While Rwanda’s political, administrative and religious authorities are calling for reconciliation, they are not forcing any victims to offer forgiveness.
Marie G. was born in Mwulire, a village in the Rwamagana district of eastern Rwanda, the oldest of eight children. She was 19 at the time of the 1994 genocide, during which she lost her parents, five brothers and sisters, and both sets of grandparents.
To escape the massacres, she spent more than a month hiding in the bushes with her little brother who was not yet six years old. “He cried a lot,” she says. “The rain quenched our thirst but also made us shiver in the bushes. When night fell, I would come out of hiding and go into the fields to pull sweet potatoes, which we ate raw.”
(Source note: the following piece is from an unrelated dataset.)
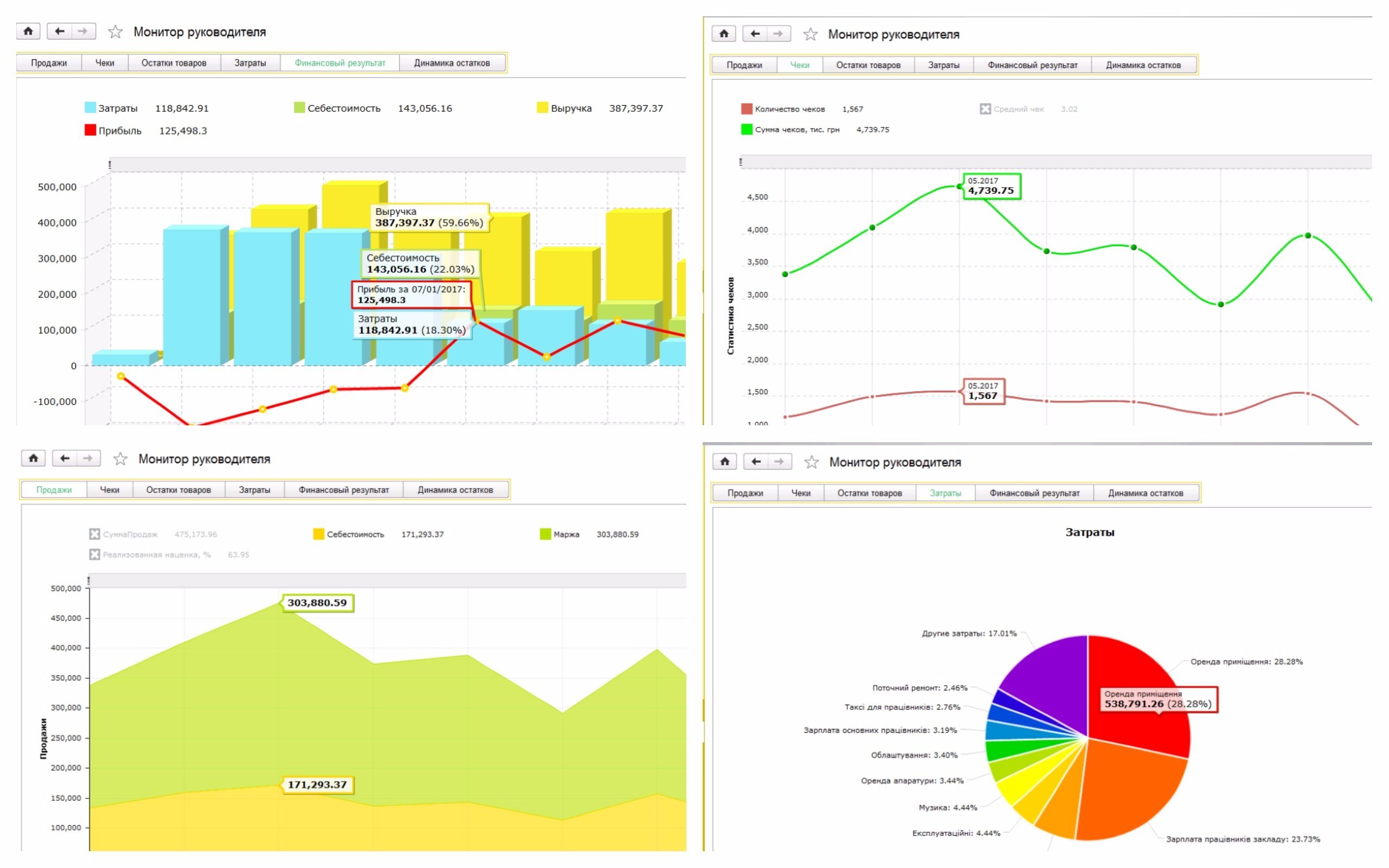Select Продажи tab in bottom-right panel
During the day, the killers came killing and she remained frozen, with her brother, in their hiding place. “One day, a group of killers passed within an arm’s length of us. They were boasting about what they had done. They mentioned the members of my family that they had just killed. I had to stifle a cry and I ordered my brother not to make a sound. I cannot forget, and no-one can force me to forgive,” she says, then falls silent for several minutes. For the National Unity and Reconciliation Commission, Marie G.’s feelings are understandable. “If there is no specific request for forgiveness and her property has not been restored to her, then her attitude is understandable,” says Jean- Baptiste Habyarimana, Executive Secretary of the Commission. “Are the people who destroyed her family and looted its property indigent and unable to give it back? Are they people who still think what they did was legitimate?” he asks. Otherwise, he says, “wherever there has been a request for forgiveness and restitution of looted property, there has been a move towards reconciliation”.
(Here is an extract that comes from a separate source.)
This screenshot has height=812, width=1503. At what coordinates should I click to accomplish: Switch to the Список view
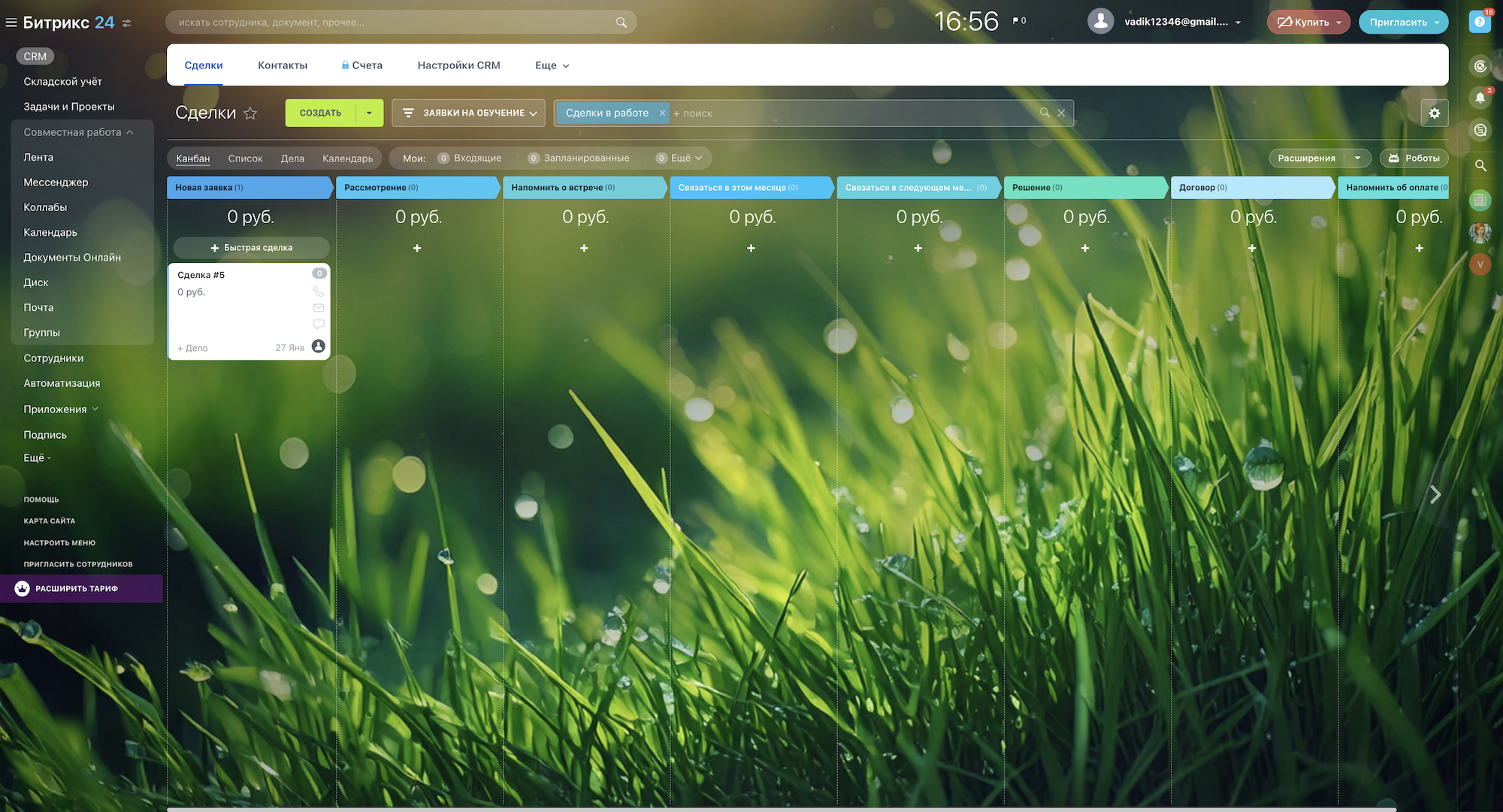point(245,158)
Marie G., now divorced with two children, lives in a small house built by the FARG (National Assistance Fund for Needy Survivors of Genocide) in her native village Mwulire.
Her hard life has aged her more than her 39 years. “You would think I was in my fifties,” she says. “That is all because of what they did.”
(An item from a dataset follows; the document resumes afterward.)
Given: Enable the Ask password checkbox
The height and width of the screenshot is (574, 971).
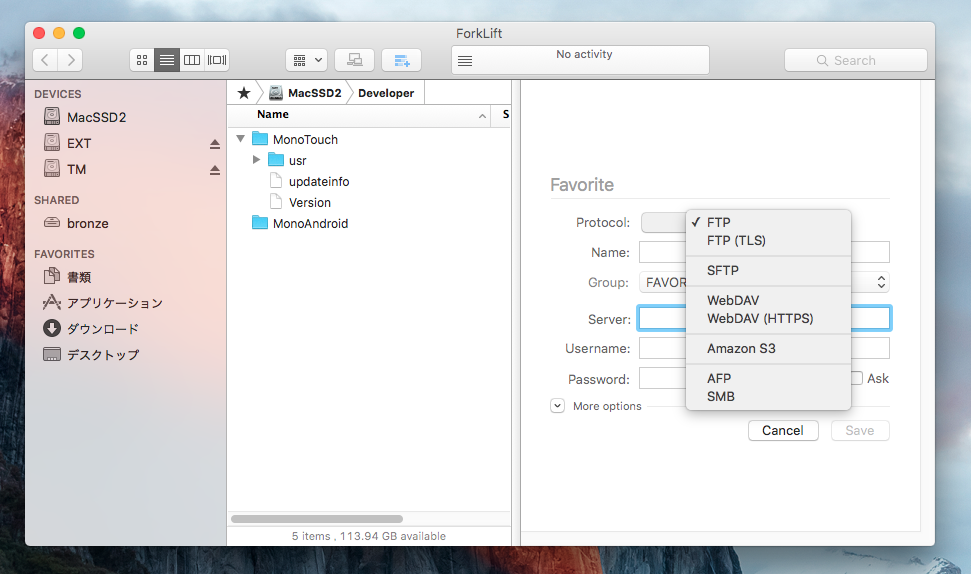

But she is still a fighter. “I must make a living for them,” she says pointing to her children, one boy and one girl. “After all it is not their fault.”
Her day begins at 5AM. After getting a frugal breakfast for her children, she goes to work in a rice mill where she sweeps the floor. In the evening there are the traditional chores of fetching water and cooking.
She often has to walk the 10 kilometres to work when she runs out of money for public transport.
Attempting a joke, she points to the old pair of trainers she is wearing and recalls a little rhyme from her school days: “Six kilometres on foot, six kilometres on foot, it does your shoes no good!”